In September 2016, Berkeleyside introduced its readers to Darwin, a North Berkeley cat whose habit of bringing things home through a second-story window at night was chronicled in his own Facebook page.
In the year since that introduction, thousands of people around the country have come to know Darwin through Facebook. They have seen compilation videos of Darwin’s nightly entrances into his home with retrieved sandals, gloves, advertisements, leaves, sponges and junk mail captured on a motion-activated video camera.
They have seen photographic collages of the objects he brought home. And they had seen glimpses into Darwin’s life — his performance-detracting dalliance with catnip, his chin-quivering chattering at birds, and, most of all, his absolute, unending adoration of Sid Bubby, the elegant white cat of his dreams.
There is scholarly work done on cats on the internet, but Darwin was not your run-of-the-mill internet cat — he transcends that profile. He is not another Grumpy Cat or Lil Bub. His Facebook posts regularly reach thousands of people, and he is loved not just for his beauty or his retrieving, but for his personality. He emerges on his Facebook page as an innocent, trusting, loving, and at times slightly clumsy, be-here-now cat whose grace was front and center.
At some point this fall he stopped bringing things home.
On Oct. 19, his Facebook page reported that he was “still on sabbatical.” That post included an old photo of newly orphaned feral kitten Darwin.
On the night of Oct. 24, a speeding car on Delaware Street near the North Berkeley BART station struck and killed Darwin. A neighbor had screamed at a car to slow down.

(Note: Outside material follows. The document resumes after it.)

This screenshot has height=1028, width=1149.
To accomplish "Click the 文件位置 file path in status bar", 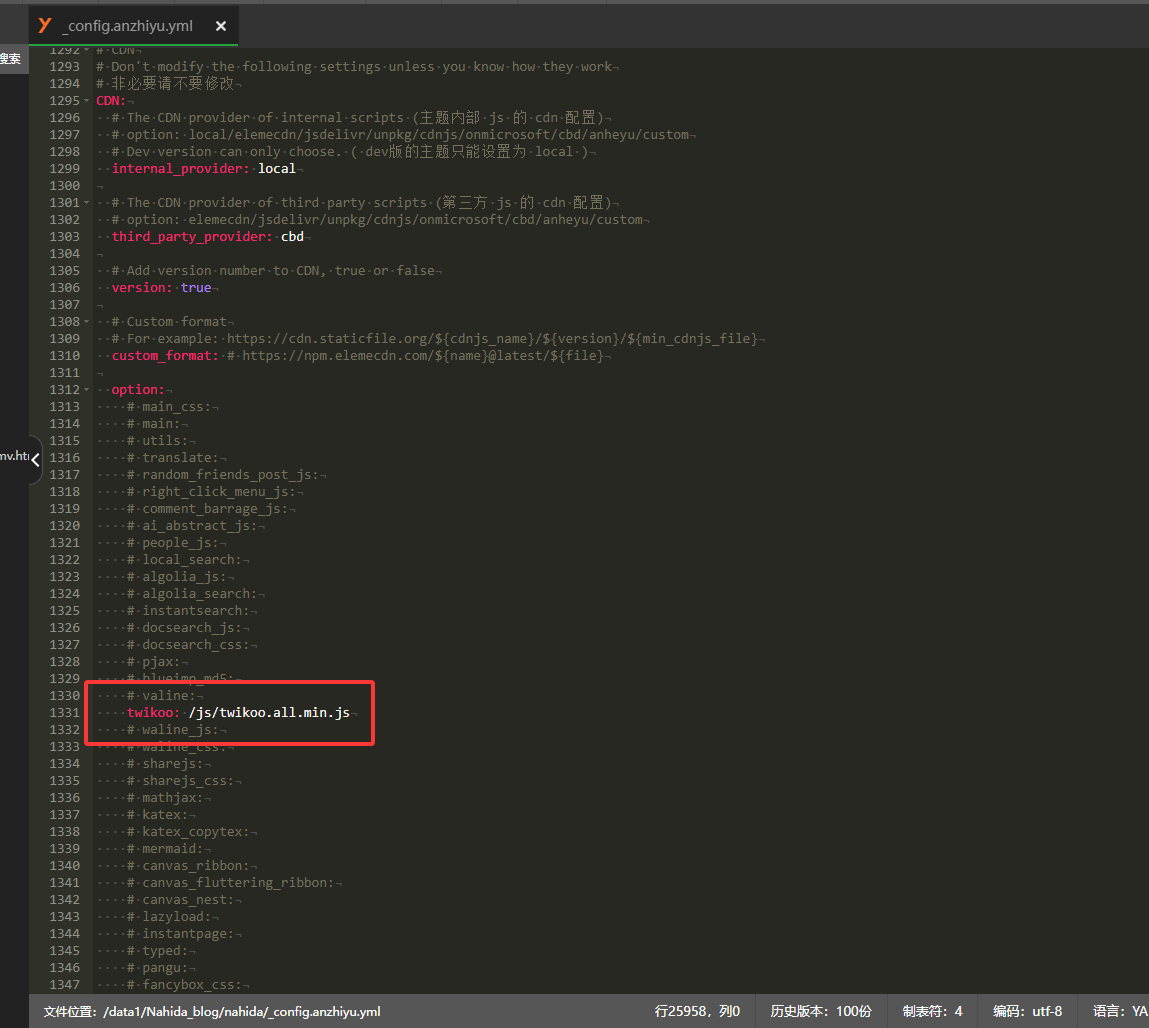I will tap(212, 1011).
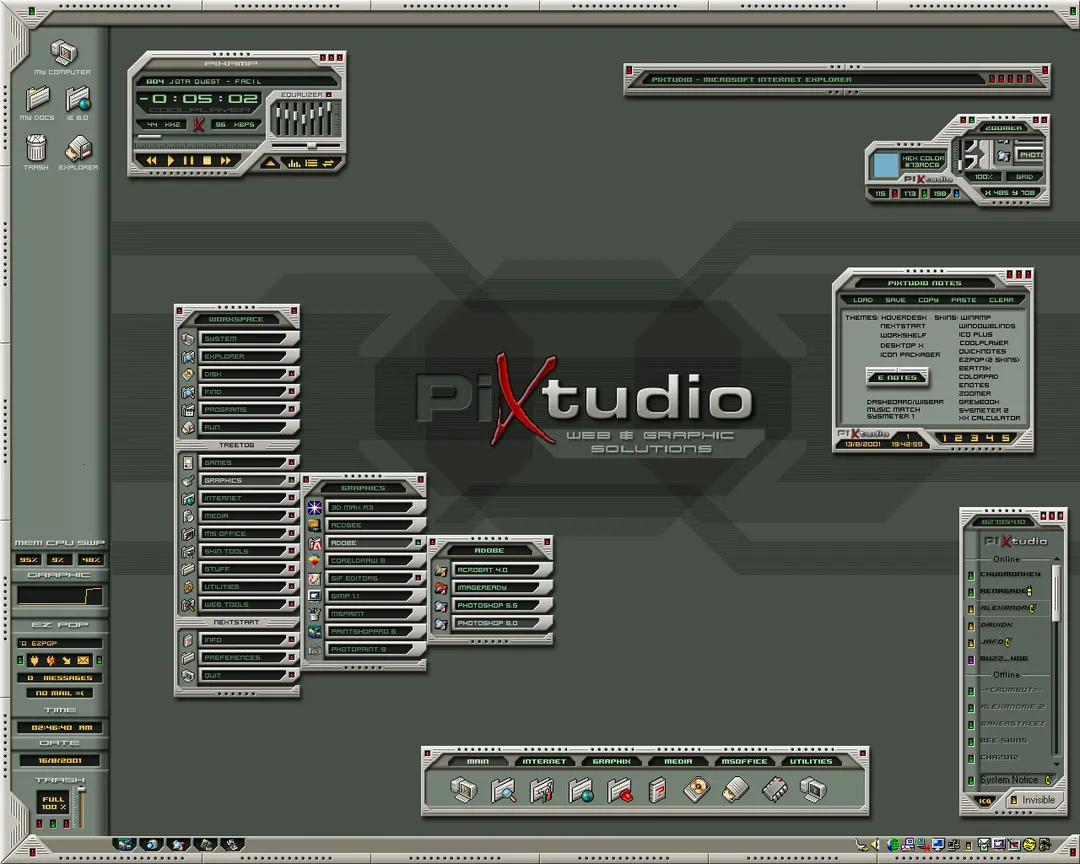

The reaction to Darwin’s death on his Facebook page has been stunning. The comments all speak to a love of Darwin that passes understanding. One person wrote of binge-watching Darwin videos on a big screen. Many have commented on the joy and happiness that Darwin brought them, and they thanked his spokesperson for sharing him with the world.
The sadness of Darwin’s death is felt by many who were touched by his soul. His death is also a reminder too that we sometimes drive too fast and don’t pay attention. Darwin didn’t have to die. We don’t need to drive that fast.
His spokesperson suggests that any readers who would like to pay tribute to Darwin do so by donating to a the For the Love of Darwin gofundme page to benefit Fix our Ferals, a Richmond feral spay/neuter clinic. Even a small donation by many of us would provide services for many feral cats and support the organization’s efforts to humanely end overpopulation of cats in the East Bay though a Trap-Neuter-Return program for feral cats.
Darwin brought joy. Joe Ramos did a touching story on Darwin on KPIX, which you can see here.
May we keep our hearts open to that joy.